As an example illustrating the need for precautions, The American Land Title Association pointed to a couple who purchased a residence from a widow and her daughter, the only known heirs of the husband and father who died without leaving a will.
Soon after the sale, a man appeared — claiming he was the son of the late owner by a former marriage. As it turned out, he indeed was the son of the deceased man. This legal heir disapproved of his father's remarriage and had vanished when the wedding took place. Nonetheless, the son was entitled to a share of the value of the home, which meant an expensive problem for the unwary couple purchasing the property.
Although the absence of a will hindered discovery of the missing heir in a title search of the public records, ALTA said that owner's title insurance issued at the time of the real estate transaction would have financially protected the couple from the claim by the missing heir. For a one-time charge at closing, owner's title insurance will safeguard against problems including those even an exhaustive search will not reveal.
ALTA reminded that owner's title insurance is necessary to fully protect a home buyer. Lender's title insurance, which is usually required by the mortgage lender, serves as protection only for the lending institution.
I'm refinancing, why do I need title insurance?
When you refinance you are obtaining a new loan, even if you stay with your original lender. Your lender will require lender's title insurance to protect their investment in the property. You will not need to purchase a new owner's title policy; the one you bought at closing is good for as long as you and your heirs have an interest in the property.
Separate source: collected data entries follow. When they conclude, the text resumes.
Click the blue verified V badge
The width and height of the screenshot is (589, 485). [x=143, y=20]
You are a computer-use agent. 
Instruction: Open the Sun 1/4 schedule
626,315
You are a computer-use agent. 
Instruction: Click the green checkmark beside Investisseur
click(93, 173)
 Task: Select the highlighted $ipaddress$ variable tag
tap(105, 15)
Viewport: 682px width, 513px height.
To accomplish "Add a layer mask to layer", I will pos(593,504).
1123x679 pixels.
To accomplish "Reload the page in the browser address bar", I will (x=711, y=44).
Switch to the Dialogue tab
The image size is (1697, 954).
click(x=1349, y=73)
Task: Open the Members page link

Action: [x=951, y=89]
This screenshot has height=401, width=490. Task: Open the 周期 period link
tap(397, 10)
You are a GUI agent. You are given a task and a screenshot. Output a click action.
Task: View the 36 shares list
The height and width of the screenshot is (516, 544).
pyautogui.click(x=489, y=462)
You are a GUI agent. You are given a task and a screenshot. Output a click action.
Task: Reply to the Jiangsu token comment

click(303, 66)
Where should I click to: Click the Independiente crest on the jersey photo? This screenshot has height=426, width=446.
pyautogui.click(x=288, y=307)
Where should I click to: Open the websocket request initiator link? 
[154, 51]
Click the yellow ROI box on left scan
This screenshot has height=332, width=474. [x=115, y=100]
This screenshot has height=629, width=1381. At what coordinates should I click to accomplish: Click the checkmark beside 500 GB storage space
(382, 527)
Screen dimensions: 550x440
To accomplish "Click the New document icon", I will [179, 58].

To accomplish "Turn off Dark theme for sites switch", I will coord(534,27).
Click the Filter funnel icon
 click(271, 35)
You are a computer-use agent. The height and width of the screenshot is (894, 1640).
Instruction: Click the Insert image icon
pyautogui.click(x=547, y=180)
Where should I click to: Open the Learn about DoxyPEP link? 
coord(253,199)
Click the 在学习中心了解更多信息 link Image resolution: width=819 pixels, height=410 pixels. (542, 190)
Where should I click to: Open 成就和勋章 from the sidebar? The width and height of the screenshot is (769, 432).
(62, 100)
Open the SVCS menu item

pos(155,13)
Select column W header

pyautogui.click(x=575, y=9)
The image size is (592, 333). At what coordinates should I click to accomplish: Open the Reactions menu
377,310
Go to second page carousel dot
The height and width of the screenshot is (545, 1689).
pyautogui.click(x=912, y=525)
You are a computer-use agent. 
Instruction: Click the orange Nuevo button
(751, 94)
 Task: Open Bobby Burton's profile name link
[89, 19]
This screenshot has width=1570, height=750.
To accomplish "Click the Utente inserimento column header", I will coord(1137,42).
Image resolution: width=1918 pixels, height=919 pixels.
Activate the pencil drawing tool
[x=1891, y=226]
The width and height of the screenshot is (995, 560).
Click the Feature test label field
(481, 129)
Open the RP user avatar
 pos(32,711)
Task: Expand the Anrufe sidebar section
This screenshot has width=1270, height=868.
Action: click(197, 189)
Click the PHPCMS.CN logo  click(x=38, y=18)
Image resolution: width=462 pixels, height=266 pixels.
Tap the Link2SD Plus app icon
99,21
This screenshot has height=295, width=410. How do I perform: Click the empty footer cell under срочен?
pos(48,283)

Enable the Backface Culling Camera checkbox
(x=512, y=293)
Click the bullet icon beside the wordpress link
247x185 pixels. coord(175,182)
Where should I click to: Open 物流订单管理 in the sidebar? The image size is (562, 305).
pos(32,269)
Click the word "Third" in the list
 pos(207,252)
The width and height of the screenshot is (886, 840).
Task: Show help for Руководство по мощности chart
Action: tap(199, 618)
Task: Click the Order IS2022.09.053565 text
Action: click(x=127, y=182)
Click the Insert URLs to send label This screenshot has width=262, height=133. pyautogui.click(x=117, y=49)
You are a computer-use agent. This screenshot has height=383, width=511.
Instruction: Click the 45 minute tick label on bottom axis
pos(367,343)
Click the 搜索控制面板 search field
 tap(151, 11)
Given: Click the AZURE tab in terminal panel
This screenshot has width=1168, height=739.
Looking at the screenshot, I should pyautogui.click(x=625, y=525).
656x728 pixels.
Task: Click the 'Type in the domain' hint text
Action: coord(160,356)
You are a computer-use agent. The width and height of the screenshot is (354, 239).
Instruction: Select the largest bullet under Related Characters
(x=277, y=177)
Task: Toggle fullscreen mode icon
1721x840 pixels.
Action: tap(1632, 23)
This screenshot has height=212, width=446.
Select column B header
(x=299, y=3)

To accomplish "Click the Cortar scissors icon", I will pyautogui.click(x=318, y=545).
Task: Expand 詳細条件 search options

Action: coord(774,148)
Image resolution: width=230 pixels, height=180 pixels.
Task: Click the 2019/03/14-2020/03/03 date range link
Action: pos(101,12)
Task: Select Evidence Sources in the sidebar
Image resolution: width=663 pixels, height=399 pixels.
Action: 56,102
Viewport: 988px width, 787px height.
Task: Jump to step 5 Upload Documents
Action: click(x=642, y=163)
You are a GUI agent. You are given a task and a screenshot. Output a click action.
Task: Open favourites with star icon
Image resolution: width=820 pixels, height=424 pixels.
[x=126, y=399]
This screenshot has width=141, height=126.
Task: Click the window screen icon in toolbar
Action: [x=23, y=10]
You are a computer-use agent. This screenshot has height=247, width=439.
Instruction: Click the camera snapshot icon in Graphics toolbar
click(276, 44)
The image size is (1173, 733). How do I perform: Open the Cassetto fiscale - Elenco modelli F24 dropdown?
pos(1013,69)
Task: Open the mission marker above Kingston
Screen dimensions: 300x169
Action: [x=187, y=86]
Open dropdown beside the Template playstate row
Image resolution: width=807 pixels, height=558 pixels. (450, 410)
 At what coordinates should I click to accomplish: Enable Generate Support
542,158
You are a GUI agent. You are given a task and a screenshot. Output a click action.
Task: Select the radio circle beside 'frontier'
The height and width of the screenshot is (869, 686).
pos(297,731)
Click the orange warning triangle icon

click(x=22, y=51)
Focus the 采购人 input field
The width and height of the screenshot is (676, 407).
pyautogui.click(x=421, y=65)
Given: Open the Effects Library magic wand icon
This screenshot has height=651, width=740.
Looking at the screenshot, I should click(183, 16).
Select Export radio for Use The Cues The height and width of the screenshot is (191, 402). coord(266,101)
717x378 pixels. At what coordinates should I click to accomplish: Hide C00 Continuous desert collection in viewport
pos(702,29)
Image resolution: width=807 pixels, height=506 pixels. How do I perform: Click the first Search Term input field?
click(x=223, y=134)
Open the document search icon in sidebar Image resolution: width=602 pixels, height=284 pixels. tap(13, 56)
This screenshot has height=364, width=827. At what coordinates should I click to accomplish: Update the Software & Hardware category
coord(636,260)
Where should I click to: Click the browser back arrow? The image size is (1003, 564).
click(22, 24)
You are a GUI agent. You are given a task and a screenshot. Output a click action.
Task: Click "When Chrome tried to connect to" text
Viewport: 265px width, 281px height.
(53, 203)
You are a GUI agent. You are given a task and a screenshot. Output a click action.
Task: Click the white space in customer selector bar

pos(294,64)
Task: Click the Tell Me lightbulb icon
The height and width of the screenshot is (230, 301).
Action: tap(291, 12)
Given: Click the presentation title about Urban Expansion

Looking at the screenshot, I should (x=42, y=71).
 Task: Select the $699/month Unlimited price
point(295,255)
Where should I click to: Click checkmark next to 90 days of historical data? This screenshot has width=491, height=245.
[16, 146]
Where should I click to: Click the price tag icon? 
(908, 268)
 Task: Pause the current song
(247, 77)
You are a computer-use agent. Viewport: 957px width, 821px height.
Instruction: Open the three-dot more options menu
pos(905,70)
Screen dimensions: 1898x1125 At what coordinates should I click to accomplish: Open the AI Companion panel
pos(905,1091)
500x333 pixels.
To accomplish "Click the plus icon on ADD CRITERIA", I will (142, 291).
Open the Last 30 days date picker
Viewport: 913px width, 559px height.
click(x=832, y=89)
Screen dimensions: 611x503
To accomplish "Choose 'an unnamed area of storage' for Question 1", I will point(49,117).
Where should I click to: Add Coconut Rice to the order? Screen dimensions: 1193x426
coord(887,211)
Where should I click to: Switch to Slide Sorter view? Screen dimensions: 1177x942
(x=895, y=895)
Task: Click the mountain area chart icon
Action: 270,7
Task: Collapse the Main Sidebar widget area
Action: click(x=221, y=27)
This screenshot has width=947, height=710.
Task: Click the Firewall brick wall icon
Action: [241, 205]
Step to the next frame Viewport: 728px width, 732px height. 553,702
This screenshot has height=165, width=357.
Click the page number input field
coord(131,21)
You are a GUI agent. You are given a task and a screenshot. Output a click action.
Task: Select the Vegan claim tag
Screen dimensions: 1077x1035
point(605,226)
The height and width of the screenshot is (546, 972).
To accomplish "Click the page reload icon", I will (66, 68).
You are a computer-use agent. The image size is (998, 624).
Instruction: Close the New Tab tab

Even if you recently purchased or refinanced your home, there are some problems that could arise with the title. For instance, you might have incurred a mechanics lien from a contractor who claims he/she has not been paid. Or you might have a judgment placed on your house due to unpaid taxes, homeowner dues, or child support for instance. The lender needs reassurance that the title to the property they are financing is clear.
If it has been no more than 10 years since you bought your house or refinanced, ask for a reissue or discount rate. They are not available in every state, and you might have to meet some criteria to be eligible, so be sure to ask.
I'm buying a newly built home, do I need title insurance?
Construction of a new home raises special title problems for the lender and owner. You may think you are the first owner when constructing a home on a purchased lot. However, there were most likely many prior owners of the unimproved land. A title search will uncover any existing liens and a survey will determine the boundaries of the property being purchased. In addition, if a builder should fail to pay a subcontractor or supplier, this could result in the subcontractor or supplier placing a lien on your property. Again, lenders want to be sure the property has clear title, and they are insuring the correct property. Purchasing owner's title insurance will protect you against these potential problems and pay for any legal fees involved in defending a claim.
Finding a Local Title Company
Closing your loan can vary from state to state, and even within the same county or city. Settlements can be conducted by lenders, title insurance companies, escrow companies, real estate brokers or attorneys. Be sure to ask your Realtor® how your settlement will be handled.